**DIRECTIONS FOR THIS TASK**. Once the line containing "US3384881A (25, 2249)" is found in the entries below, reproduce it and every line after it, stopping at and including the line containing "US3335412A (25, 2170)"; reproduce nothing else, and keep each line exact.

**EXERCISE MATERIALS**.
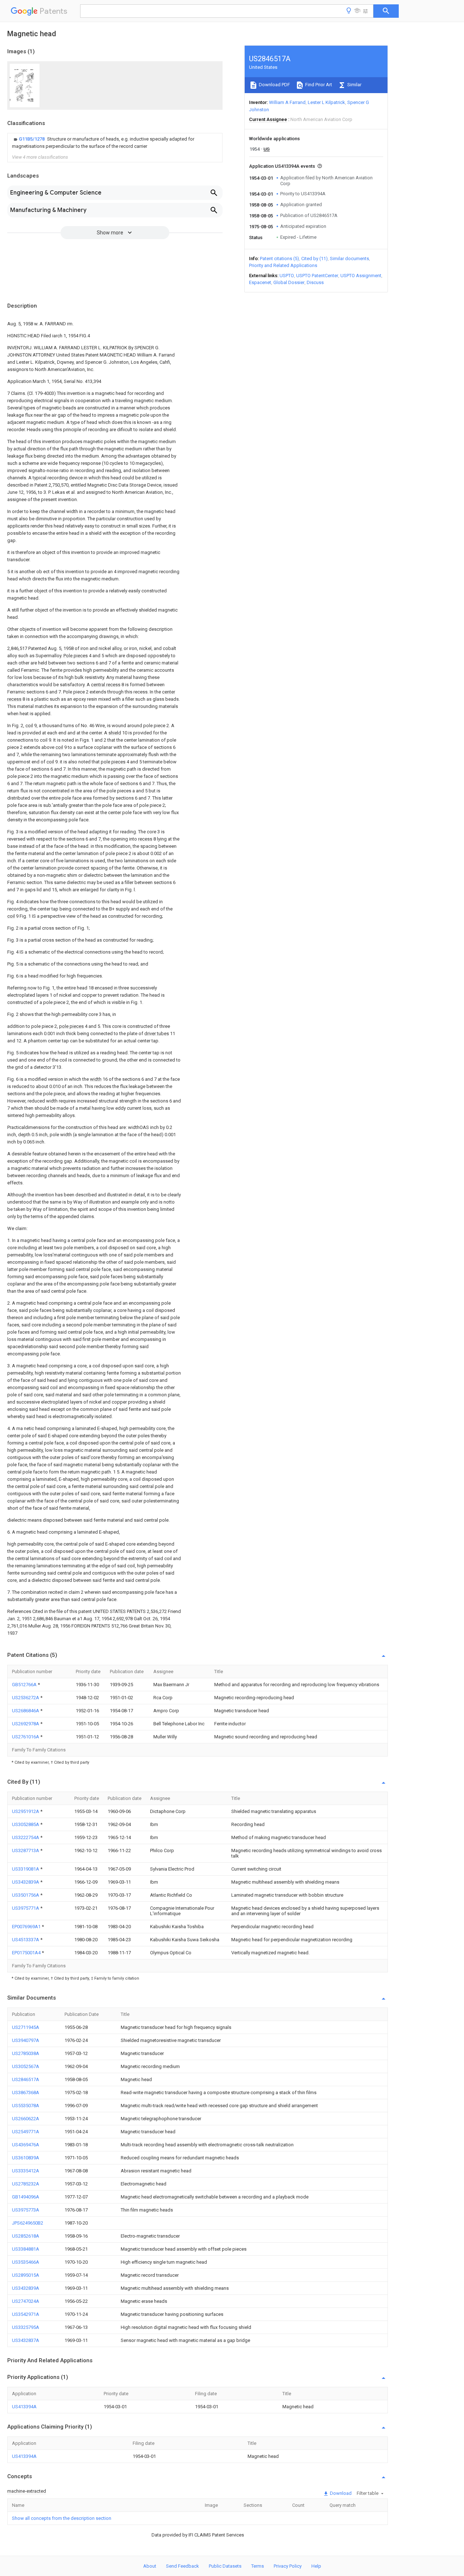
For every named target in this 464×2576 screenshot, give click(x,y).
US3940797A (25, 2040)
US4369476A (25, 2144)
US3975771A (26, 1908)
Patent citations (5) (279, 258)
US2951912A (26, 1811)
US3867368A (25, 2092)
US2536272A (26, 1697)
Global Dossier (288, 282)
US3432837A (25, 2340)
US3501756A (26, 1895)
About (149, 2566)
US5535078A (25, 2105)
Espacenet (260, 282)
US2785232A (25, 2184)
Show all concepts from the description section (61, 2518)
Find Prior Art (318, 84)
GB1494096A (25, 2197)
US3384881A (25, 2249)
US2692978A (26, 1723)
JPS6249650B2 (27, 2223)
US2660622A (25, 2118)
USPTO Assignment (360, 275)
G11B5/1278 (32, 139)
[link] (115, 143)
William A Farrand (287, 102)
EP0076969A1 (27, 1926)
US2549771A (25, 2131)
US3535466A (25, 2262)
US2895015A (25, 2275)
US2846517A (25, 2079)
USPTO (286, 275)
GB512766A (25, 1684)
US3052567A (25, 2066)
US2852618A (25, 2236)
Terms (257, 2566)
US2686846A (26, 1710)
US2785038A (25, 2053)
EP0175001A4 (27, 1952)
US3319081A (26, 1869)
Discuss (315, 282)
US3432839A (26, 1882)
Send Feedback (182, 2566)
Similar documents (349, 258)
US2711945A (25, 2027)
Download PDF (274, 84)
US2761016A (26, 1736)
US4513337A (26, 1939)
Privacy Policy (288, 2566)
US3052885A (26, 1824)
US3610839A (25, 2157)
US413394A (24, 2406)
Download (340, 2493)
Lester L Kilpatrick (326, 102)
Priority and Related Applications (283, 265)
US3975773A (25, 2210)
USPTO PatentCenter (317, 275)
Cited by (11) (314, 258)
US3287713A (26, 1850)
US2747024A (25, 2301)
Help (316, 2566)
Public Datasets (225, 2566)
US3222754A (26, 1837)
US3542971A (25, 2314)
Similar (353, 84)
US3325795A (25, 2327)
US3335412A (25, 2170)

...

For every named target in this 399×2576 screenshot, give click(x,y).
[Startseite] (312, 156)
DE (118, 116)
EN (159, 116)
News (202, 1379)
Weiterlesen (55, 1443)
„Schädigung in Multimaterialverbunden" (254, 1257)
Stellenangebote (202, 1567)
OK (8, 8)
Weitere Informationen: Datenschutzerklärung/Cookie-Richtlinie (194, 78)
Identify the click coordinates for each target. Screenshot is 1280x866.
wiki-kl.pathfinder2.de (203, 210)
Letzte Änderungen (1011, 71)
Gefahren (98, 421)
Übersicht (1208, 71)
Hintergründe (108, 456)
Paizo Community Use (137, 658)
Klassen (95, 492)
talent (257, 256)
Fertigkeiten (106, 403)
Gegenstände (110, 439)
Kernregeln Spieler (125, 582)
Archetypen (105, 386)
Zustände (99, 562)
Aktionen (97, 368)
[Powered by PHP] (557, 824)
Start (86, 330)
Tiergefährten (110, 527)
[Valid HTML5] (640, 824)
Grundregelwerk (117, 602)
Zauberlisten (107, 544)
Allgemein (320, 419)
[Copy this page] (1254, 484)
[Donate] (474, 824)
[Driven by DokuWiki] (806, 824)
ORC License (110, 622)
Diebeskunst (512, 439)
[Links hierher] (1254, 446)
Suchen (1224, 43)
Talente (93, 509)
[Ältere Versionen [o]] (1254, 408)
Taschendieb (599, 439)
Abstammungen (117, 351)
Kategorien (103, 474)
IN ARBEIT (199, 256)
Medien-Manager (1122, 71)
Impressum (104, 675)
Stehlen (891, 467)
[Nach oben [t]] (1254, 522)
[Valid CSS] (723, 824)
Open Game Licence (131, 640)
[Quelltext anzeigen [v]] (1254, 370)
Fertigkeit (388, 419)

**OUTPUT FOR THIS TASK**.
US3384881A (25, 2249)
US2692978A (26, 1723)
JPS6249650B2 (27, 2223)
US2660622A (25, 2118)
USPTO Assignment (360, 275)
G11B5/1278 (32, 139)
[link] (115, 143)
William A Farrand (287, 102)
EP0076969A1 (27, 1926)
US2549771A (25, 2131)
US3535466A (25, 2262)
US2895015A (25, 2275)
US2846517A (25, 2079)
USPTO (286, 275)
GB512766A (25, 1684)
US3052567A (25, 2066)
US2852618A (25, 2236)
Terms (257, 2566)
US2686846A (26, 1710)
US2785038A (25, 2053)
EP0175001A4 (27, 1952)
US3319081A (26, 1869)
Discuss (315, 282)
US3432839A (26, 1882)
Send Feedback (182, 2566)
Similar documents (349, 258)
US2711945A (25, 2027)
Download PDF (274, 84)
US2761016A (26, 1736)
US4513337A (26, 1939)
Privacy Policy (288, 2566)
US3052885A (26, 1824)
US3610839A (25, 2157)
US413394A (24, 2406)
Download (340, 2493)
Lester L Kilpatrick (326, 102)
Priority and Related Applications (283, 265)
US3975773A (25, 2210)
USPTO PatentCenter (317, 275)
Cited by (11) (314, 258)
US3287713A (26, 1850)
US2747024A (25, 2301)
Help (316, 2566)
Public Datasets (225, 2566)
US3222754A (26, 1837)
US3542971A (25, 2314)
Similar (353, 84)
US3325795A (25, 2327)
US3335412A (25, 2170)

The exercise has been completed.